On April 9, 2011, a group associated with Pastor Jones submitted a permit request to the City of Dearborn to hold a demonstration “[p]rotest[ing] Sharia and Jihad” in front of the Islamic Center of America, located at 19500 Ford Road in Dearborn, Michigan. The application stated that only two people were anticipated to attend the demonstration and Mr. Jones and Mr. Sapp have said that the demonstration would be peaceful. On April 15, 2011, Wayne County Prosecutor Kym L. Worthy filed a complaint in the 19th District Court of the State of Michigan “To Institute Proceedings To Prevent Crime” under MCL 772.1 et. seq., commonly known as the “peace bond” statute, to compel Pastor Jones and Wayne Sapp (“Mr. Sapp”), the defendants in the case, to appear before the court. Pet Comp, People v Terry Jones, et al, Case Nos 11S0229, 11S0231 (19th Dist Ct, Apr 15, 2011).

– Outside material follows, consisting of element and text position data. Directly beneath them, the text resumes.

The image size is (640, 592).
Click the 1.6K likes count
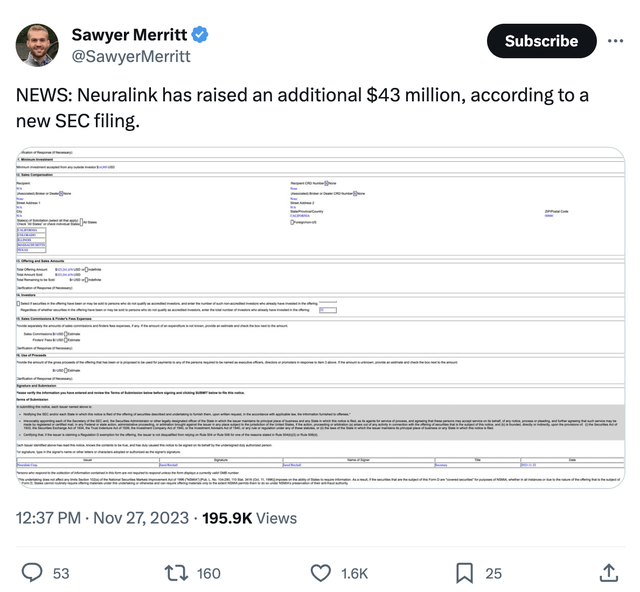pos(353,572)
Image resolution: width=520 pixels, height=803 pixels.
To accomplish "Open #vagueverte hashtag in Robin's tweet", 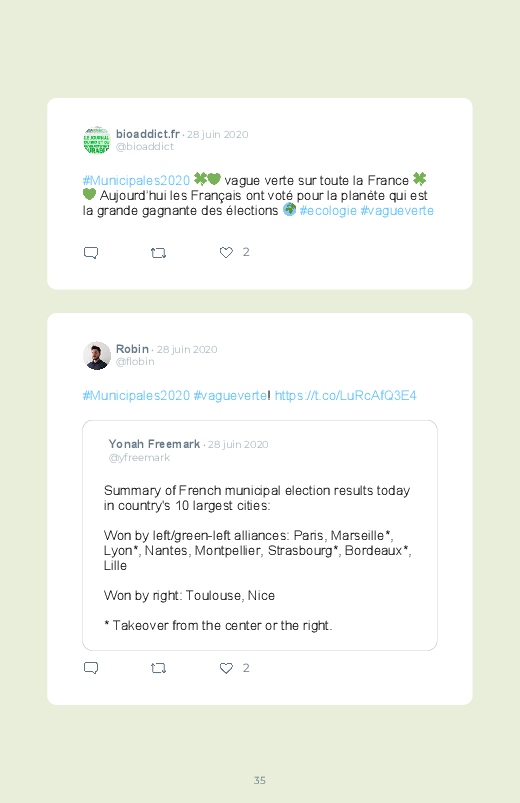I will coord(230,395).
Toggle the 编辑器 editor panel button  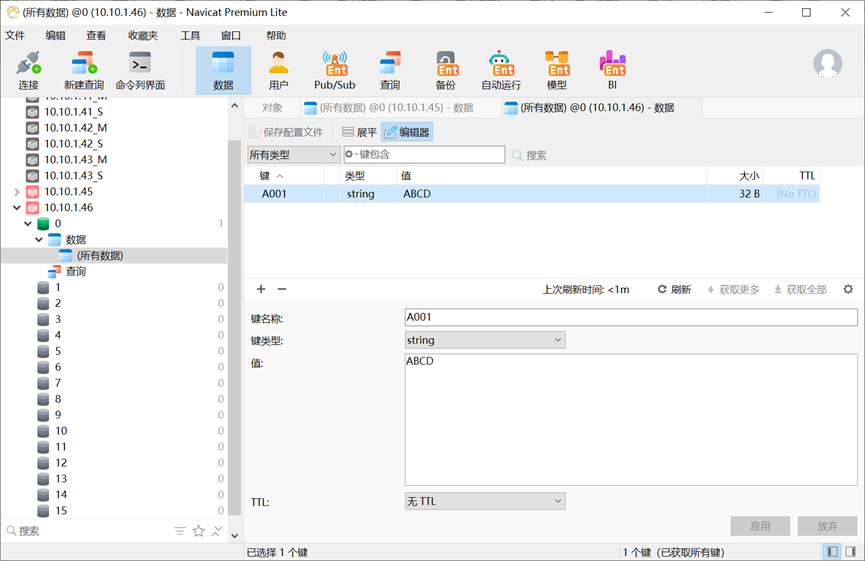[406, 132]

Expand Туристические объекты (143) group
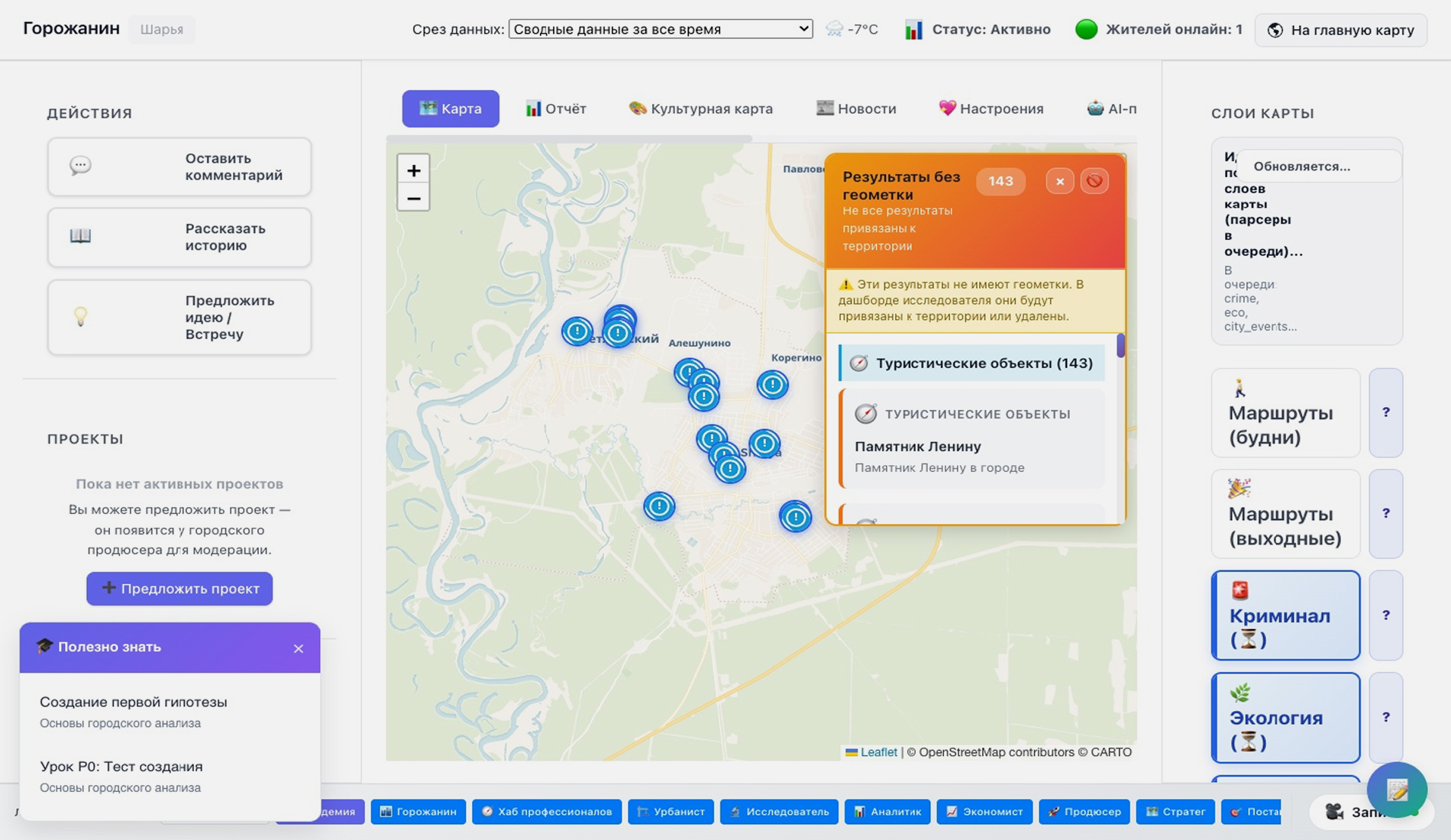(x=971, y=363)
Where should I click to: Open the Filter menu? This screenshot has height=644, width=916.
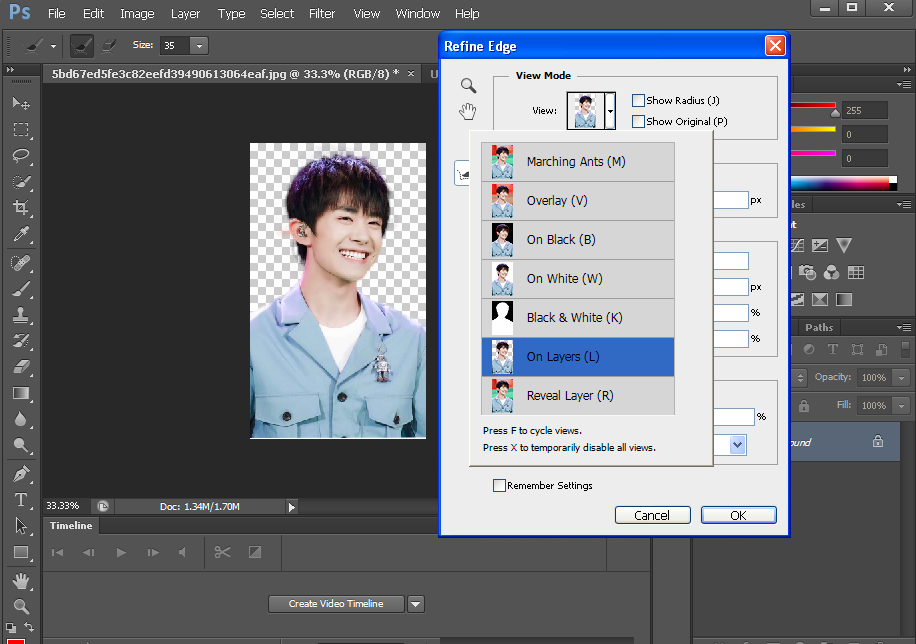pos(322,14)
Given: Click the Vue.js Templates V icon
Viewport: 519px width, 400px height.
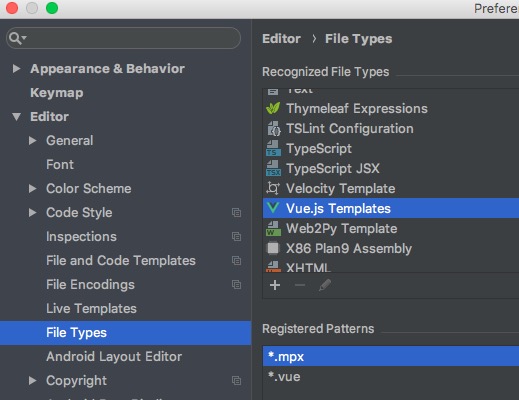Looking at the screenshot, I should point(273,208).
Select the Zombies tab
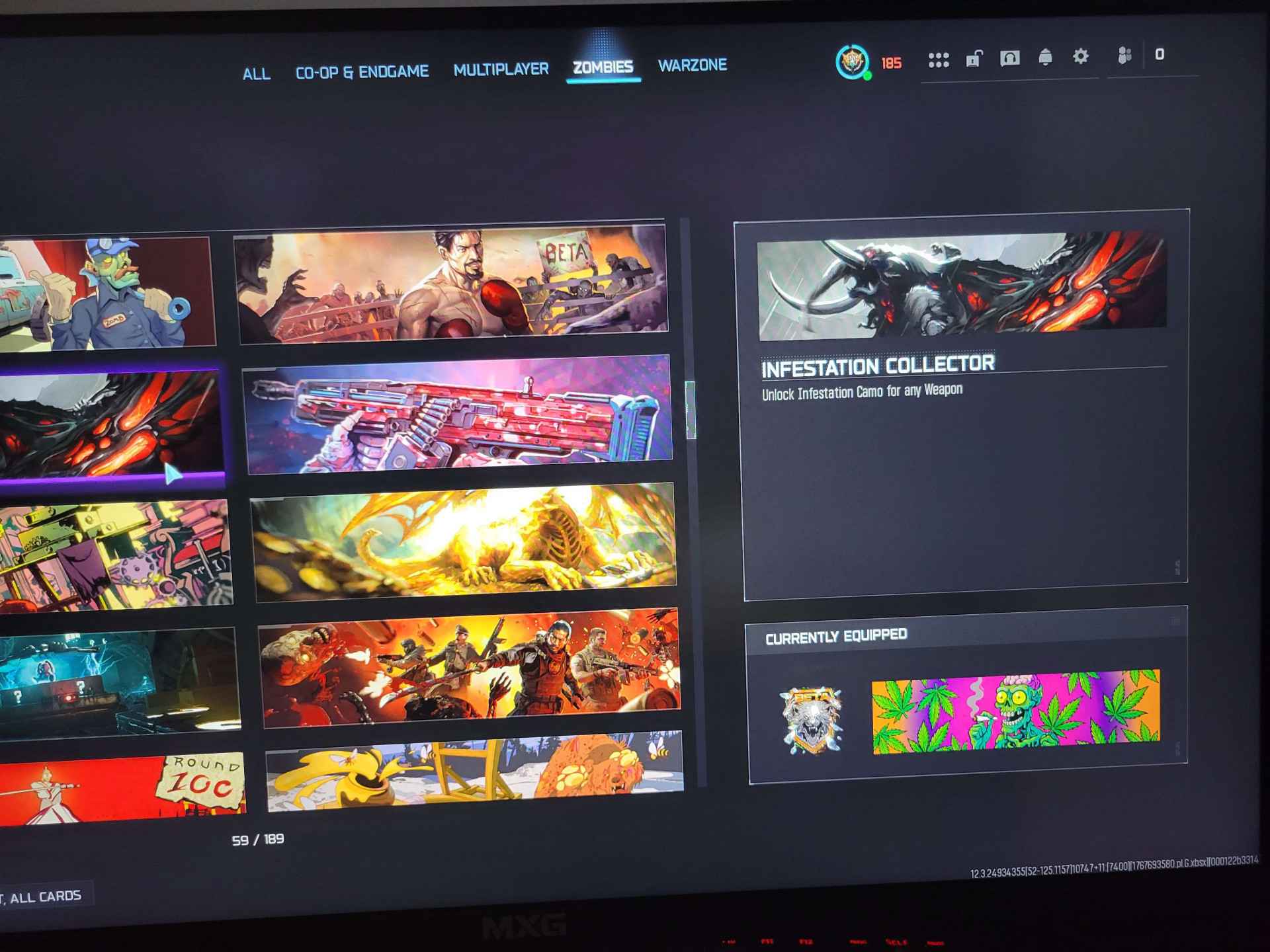1270x952 pixels. click(x=603, y=67)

The peace bond statute may only be invoked when “a person has threatened to commit an offense against the person or property of another.” MCL 772.2. Ms. Worthy claims that Mr. Jones and Mr. Sapp are planning to incite a riot and therefore the court should set a bond in the amount necessary to cover the amount of money it will cost the City of Dearborn to police the event. A trial is being held today to determine whether defendants are likely “breach the peace.” MCL 772.4(2). If Mr. Jones and Mr. Sapp are found likely to breach the peace, the government will likely ask the court to require them to either pay the peace bond or be placed in the county jail. MCL 772.6.
It is a basic principle of First Amendment jurisprudence that one may not be charged a price to engage in expressive activity because others may react negatively to that expressive activity . . .
Amicus Curiae ACLU Fund of Michigan urges this court to deny the Wayne County’s Prosecutor’s unconstitutional attempt to use the peace bond statute as a prior restraint on constitutionally protected, albeit offensive, speech.